Records for this task:

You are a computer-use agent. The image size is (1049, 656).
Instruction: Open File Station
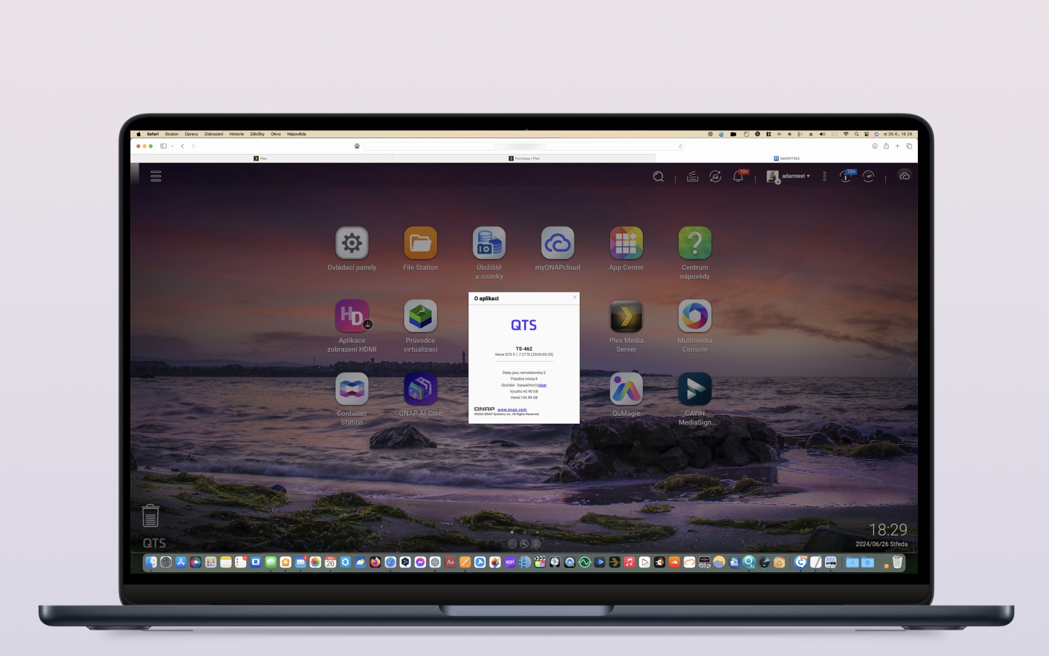(420, 243)
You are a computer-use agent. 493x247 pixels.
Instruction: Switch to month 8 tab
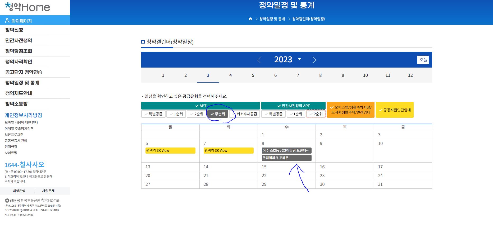click(320, 75)
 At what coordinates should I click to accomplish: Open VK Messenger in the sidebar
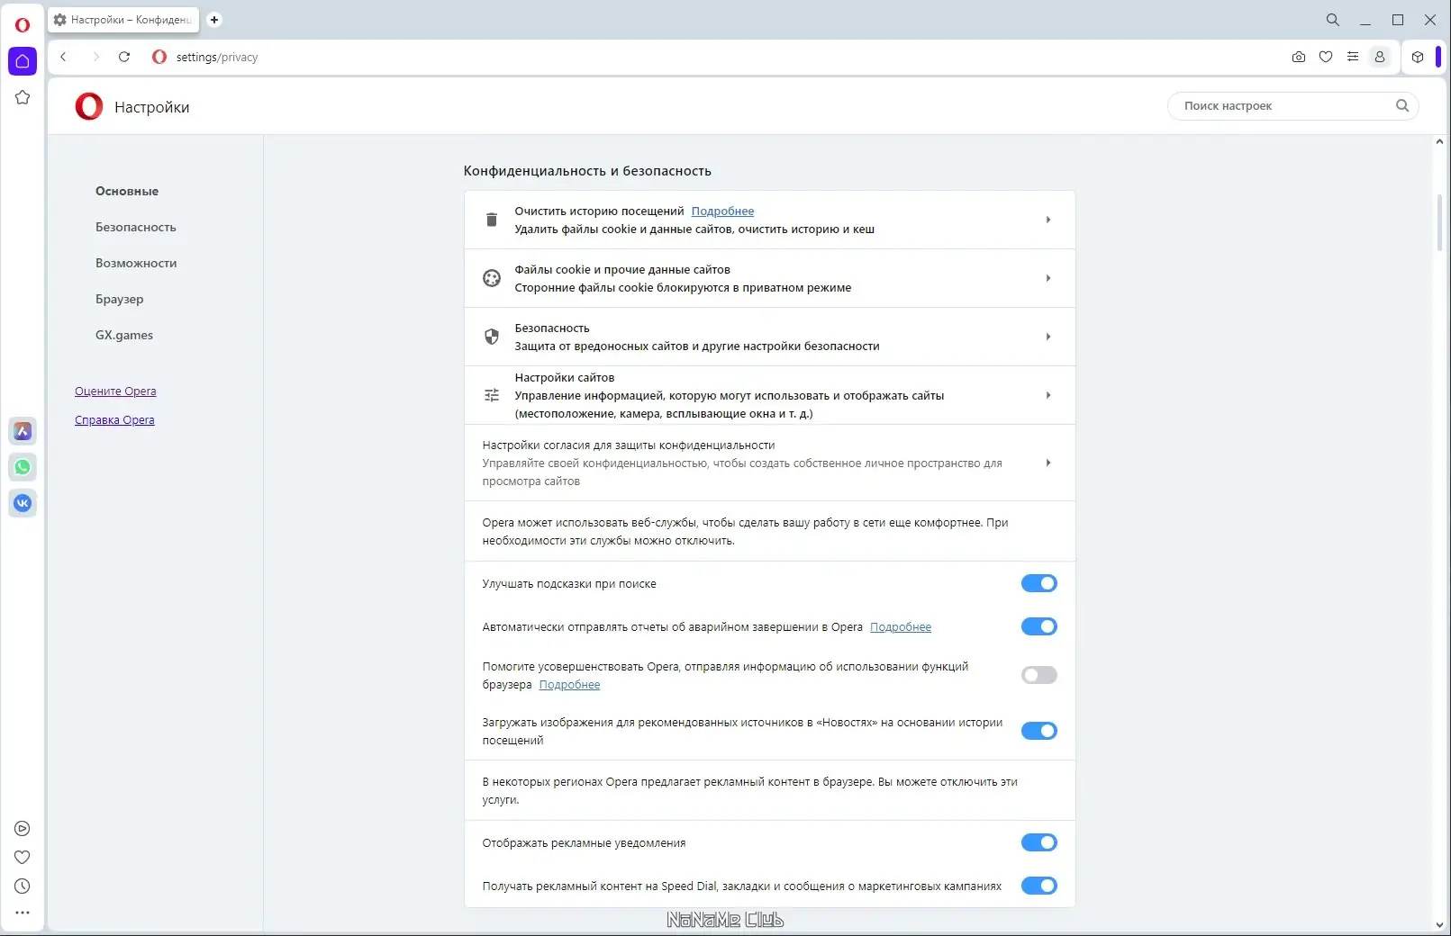(22, 503)
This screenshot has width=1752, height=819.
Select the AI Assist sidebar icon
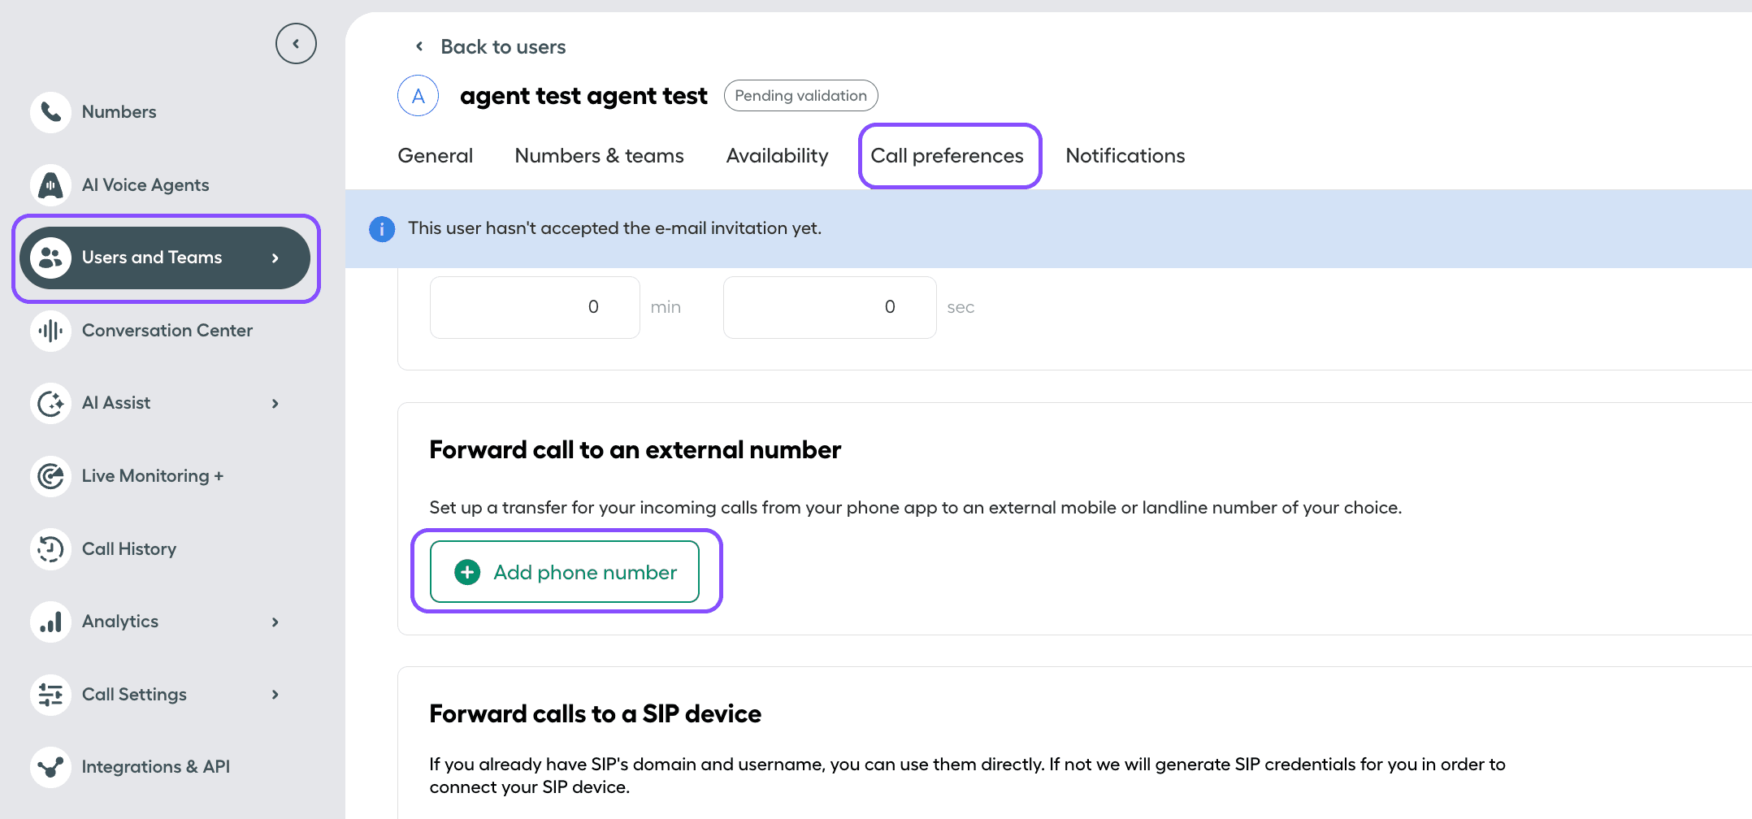[x=50, y=403]
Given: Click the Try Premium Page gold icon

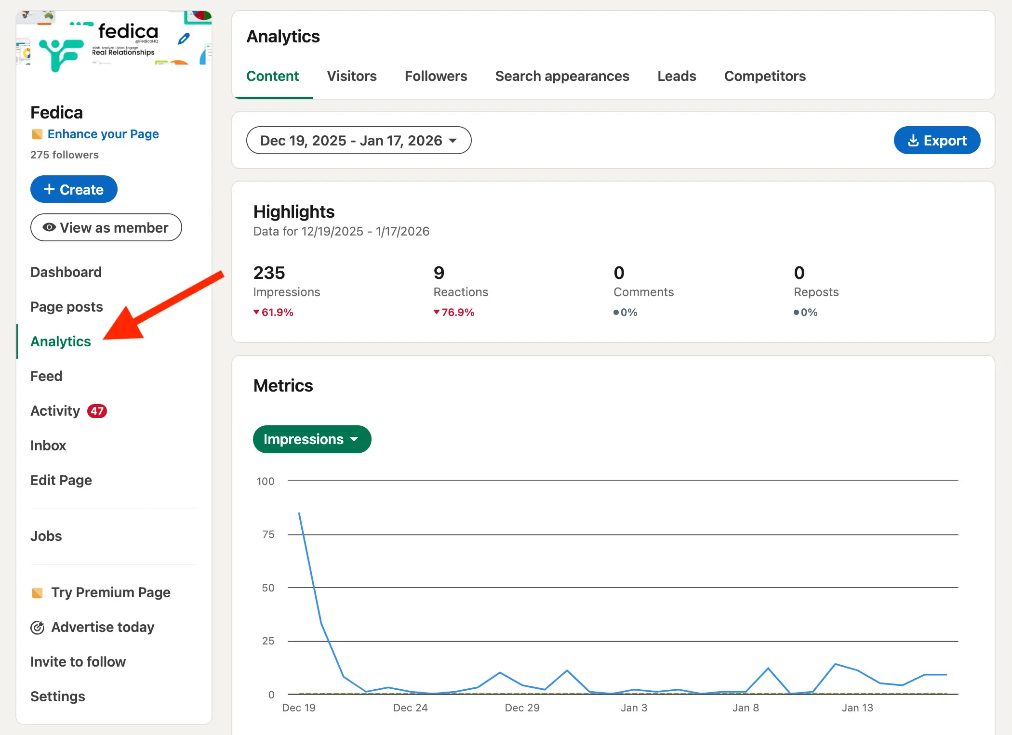Looking at the screenshot, I should pyautogui.click(x=37, y=593).
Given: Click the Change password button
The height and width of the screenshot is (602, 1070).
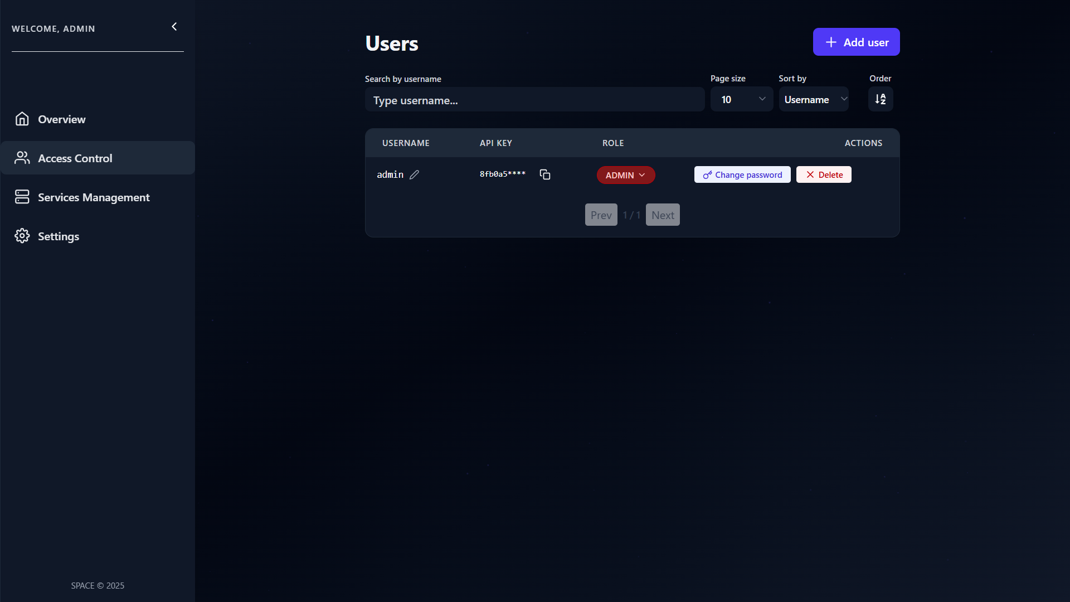Looking at the screenshot, I should (x=742, y=174).
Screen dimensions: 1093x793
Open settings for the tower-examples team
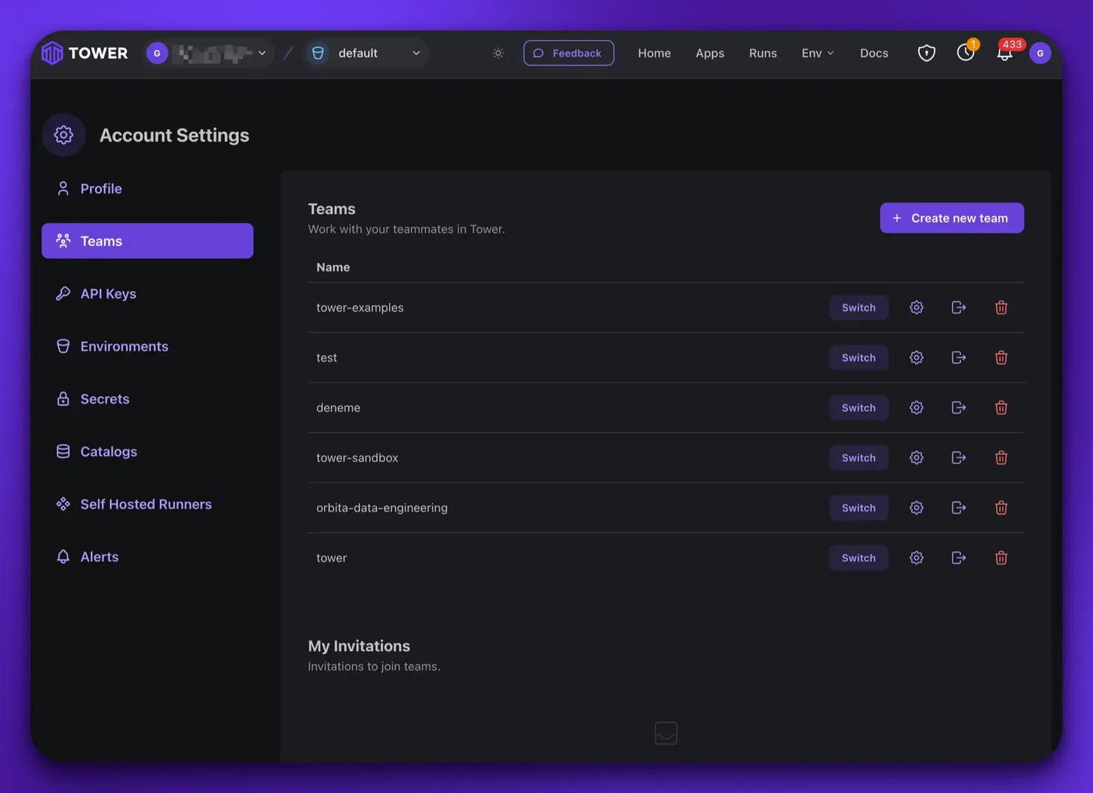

Exercise brief:
Would you transcribe, exactly and only, the lines from the one that contains "Given: Click the Change password button" through the last line of the data above, without any pictures?

Result for this exercise:
Given: Click the Change password button
The height and width of the screenshot is (602, 1070).
Looking at the screenshot, I should (x=742, y=174).
Screen dimensions: 1093x793
Open settings for the tower-examples team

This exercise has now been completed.